Over there is a photograph of Manfred Armstrong Ozikean.
I look back at Clay Bors Clinton. He’s still grinning.
No, I tell him.
No, I don’t think we better had, Clay-boy. He’s doing fine right here. Everybody’s happy. It’s a bad idea. What the hell was you thinking? I believe I’ll put the kibosh on that deal pronto.
Hand on the elbow.
Blue, I got a quote for the Daily Planet. Take this down. Clay Clinton came up with an idea for a trade, but the King ix-nayed it. I said no, forget about it, and it never happened. Print that up in the Daily Planet, will you, Hermann?

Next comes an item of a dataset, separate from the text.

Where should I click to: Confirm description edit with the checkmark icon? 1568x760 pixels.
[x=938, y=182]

I know Hermann will run that story, because I’m director of hockey operations here at the Toronto Gardens. That’s my job. My office is right down this way. I notice that Blue Hermann is following along. Lord, he looks awful. He must have caught a hangover that won’t let go. He likely wants a scoop. All right, Hermann, I’ll give you all the gen on the Toronto Maple Leaves. You want a quote about tonight’s game against the Canadiens? Surely. You know me, Blue, I got the gift of the gab and I’ve kissed the Blarney Stone. Step into my office. Well, sir, the Montreal defense is a little like Old Mother Leary. Ancient and holy. That’s a quote for you, Hermann, print that up in the Daily Planet. Wait a second. Lonny Chandrian is in my office. What can I do for you, Lonny? Why haven’t you got your head usher’s outfit on? You can’t do tonight’s game in that fancy checkered sports jacket. By the by, what the hell happened to your hair? You just got two little gray strips that circle around your sticky-out ears. Not many boys go bald at sixteen, Lonny. I think maybe you better see your family doctor.

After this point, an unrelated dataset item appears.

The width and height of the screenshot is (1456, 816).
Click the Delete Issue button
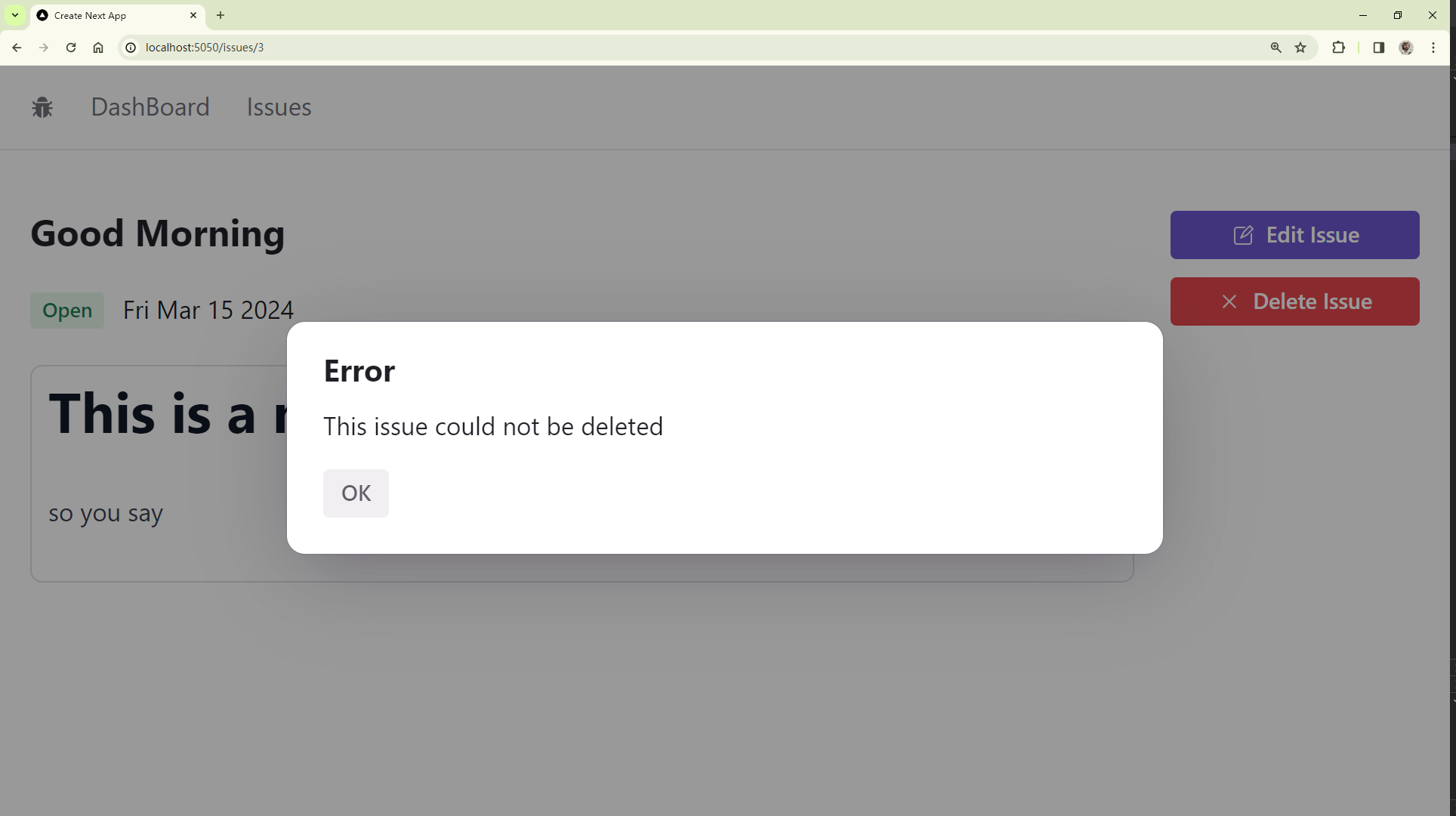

Now, Hermann, what was I saying? Oh, yeah, about tonight’s game. Run along now, Lonny. Change into your head usher’s outfit. If you see Mr. Clinton, tell him I’ll be along directly. I’m just having a chat with Hermann, star reporter from the Daily Planet. Who’s that over there? That there is the Claire thing, Lonny. That is Iain. You surely ask a lot of questions for a head usher. Director of hockey operations? Wait a second here.
Hand on my elbow.
I’ll go sit on my chesterfield. Yes, all right, that’s a good idea. Iain, I hope I don’t have to fire Lonny. It would break his mother’s heart. What do you suppose got into the boy? He dresses like an oddball, he thinks he’s got my job! Rest for a while? Are you crazy, Iain? Big game tonight, Leaves versus Canadiens. Traditional rivalry. Ottawa? No, we played Ottawa last week. Got stung for seven goals, mostly because Jim McMann stank up the joint. What’s that, Lonny? McMann died? McMann might have played like a dead man, and if he ever plays another game like that, by Jesus he’ll wish he were dead, but as far as I know he’s fit as a fiddle, although I’m putting the rookie Linehan between the pipes tonight. Iain, can I go back to my room now? I’m a wee bit slackered. Maybe Mrs. Ames could give me a little something. Blue Hermann, I got a quote for the Daily Planet. Take this down. “Leary Says No. En-Oh. No.” I put the kibosh on that deal, Blue-boy. Good idea, Iain, I believe I will stretch out. It’s been a long day. Always a lot of excitement when the Canadiens come into the Gardens. Traditional rivalry. The best kind. Traditional rivalry.